start RECORD LIST
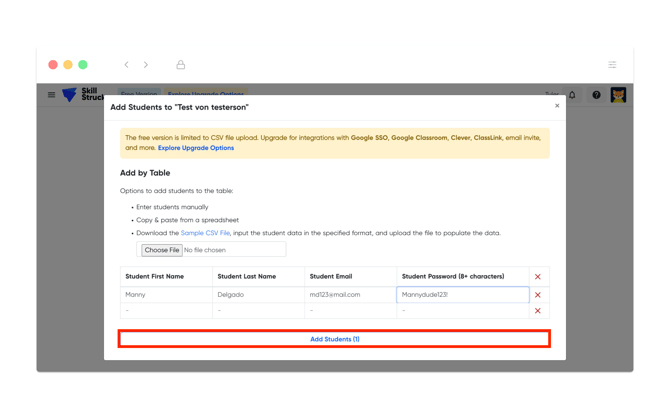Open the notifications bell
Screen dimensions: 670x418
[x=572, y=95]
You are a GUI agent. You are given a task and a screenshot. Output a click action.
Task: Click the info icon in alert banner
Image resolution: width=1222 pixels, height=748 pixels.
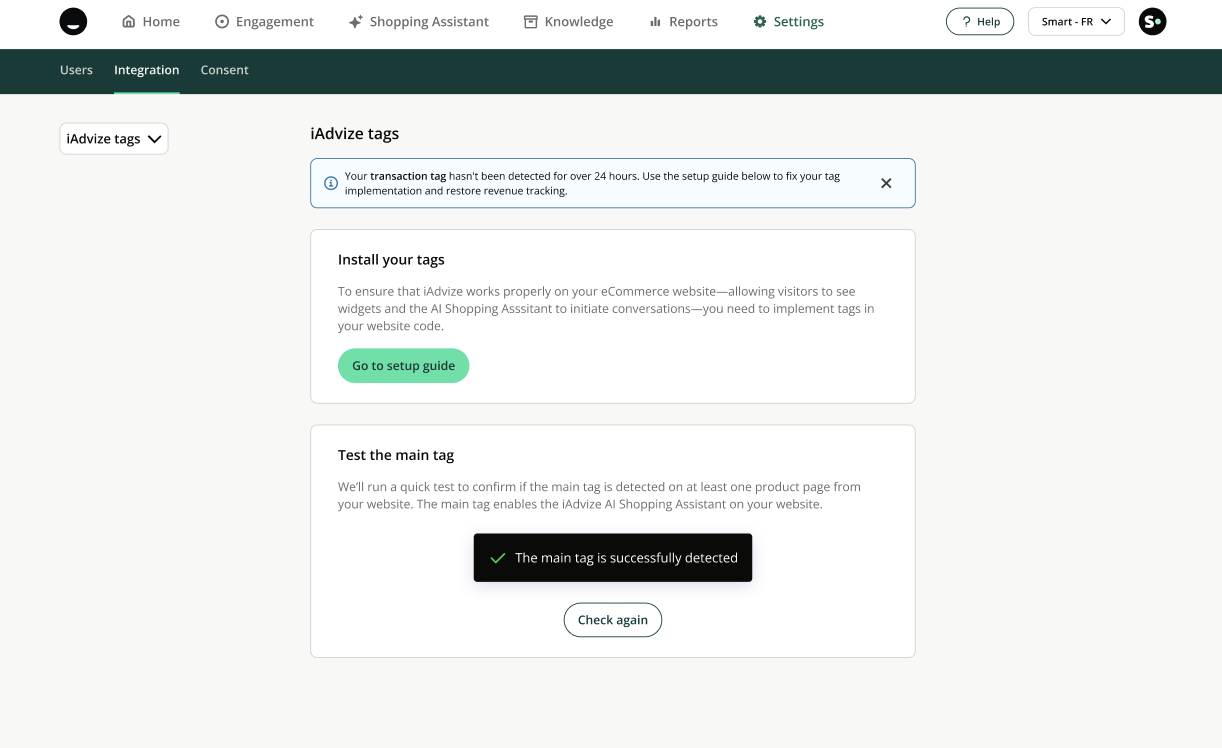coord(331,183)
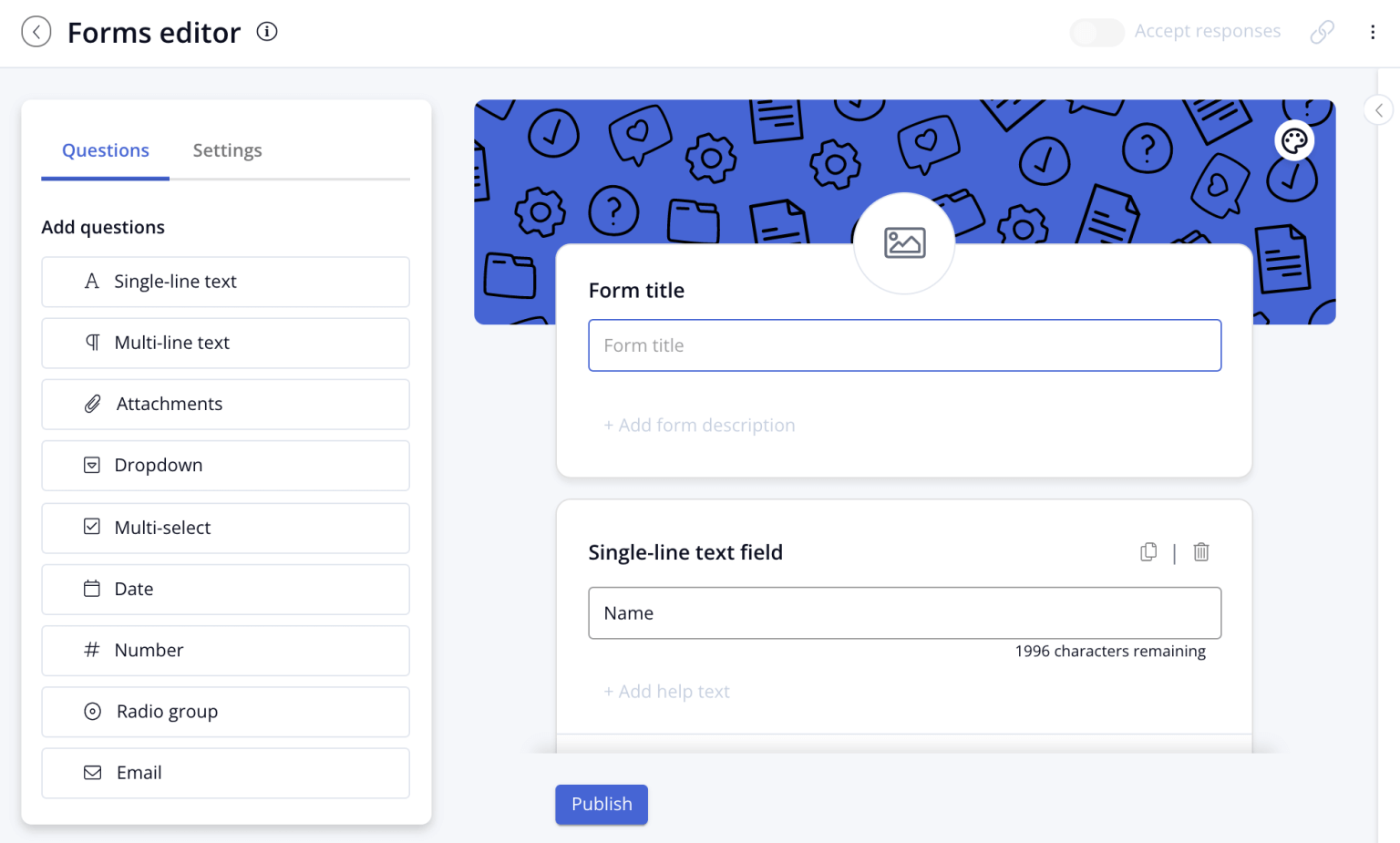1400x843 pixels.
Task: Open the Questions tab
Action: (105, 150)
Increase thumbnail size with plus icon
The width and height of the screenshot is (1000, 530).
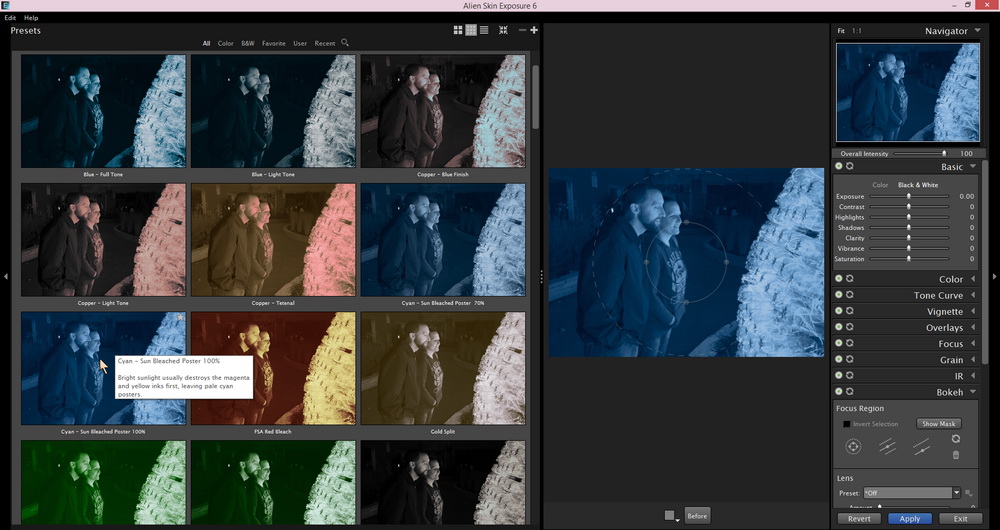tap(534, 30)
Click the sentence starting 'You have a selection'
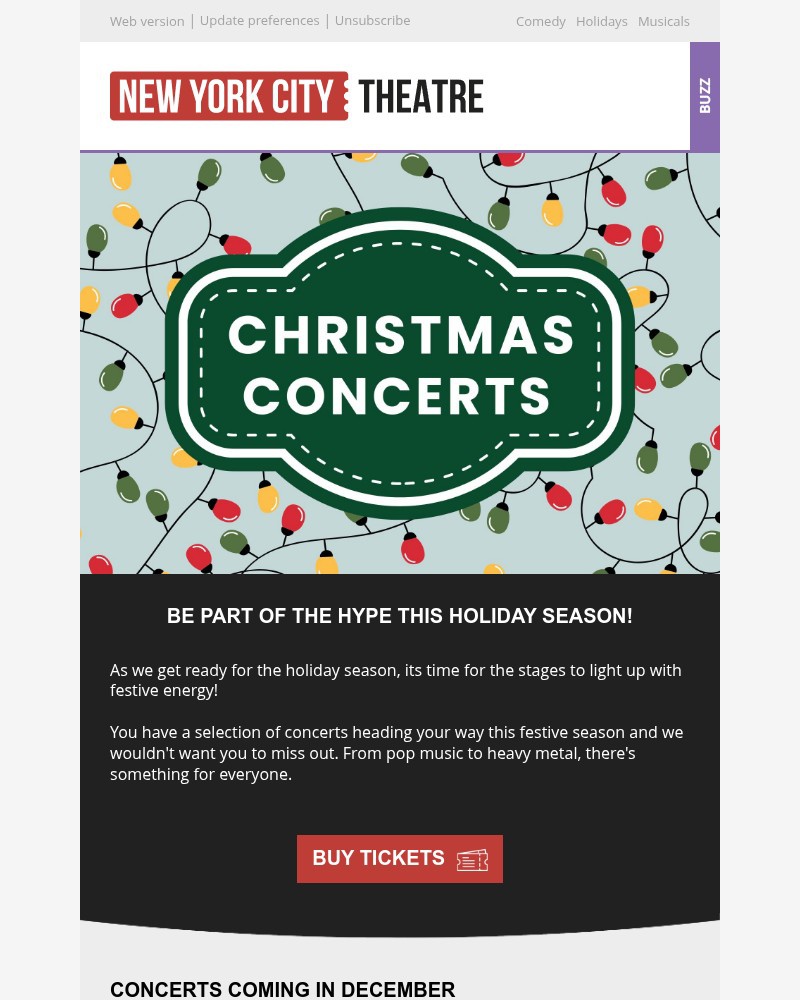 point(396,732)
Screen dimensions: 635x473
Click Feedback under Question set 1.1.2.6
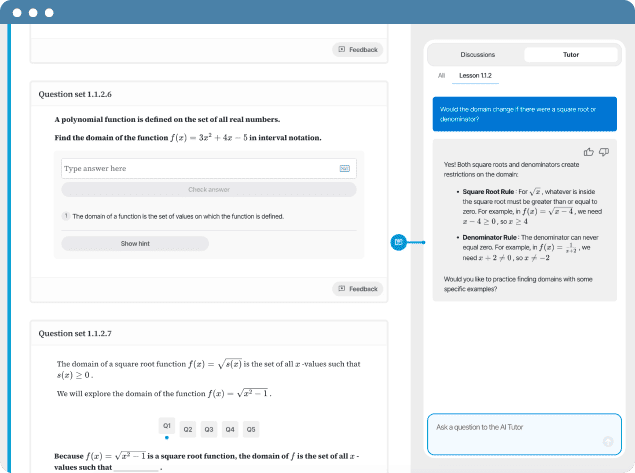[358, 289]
end RECORD LIST
Reproduce the records from the line with "Screen dimensions: 635x473" up to and including the last line of the records, renaming "Feedback" to "Comments" and leaving everything else unchanged. Leave the pictures out.

Screen dimensions: 635x473
Click Comments under Question set 1.1.2.6
[358, 289]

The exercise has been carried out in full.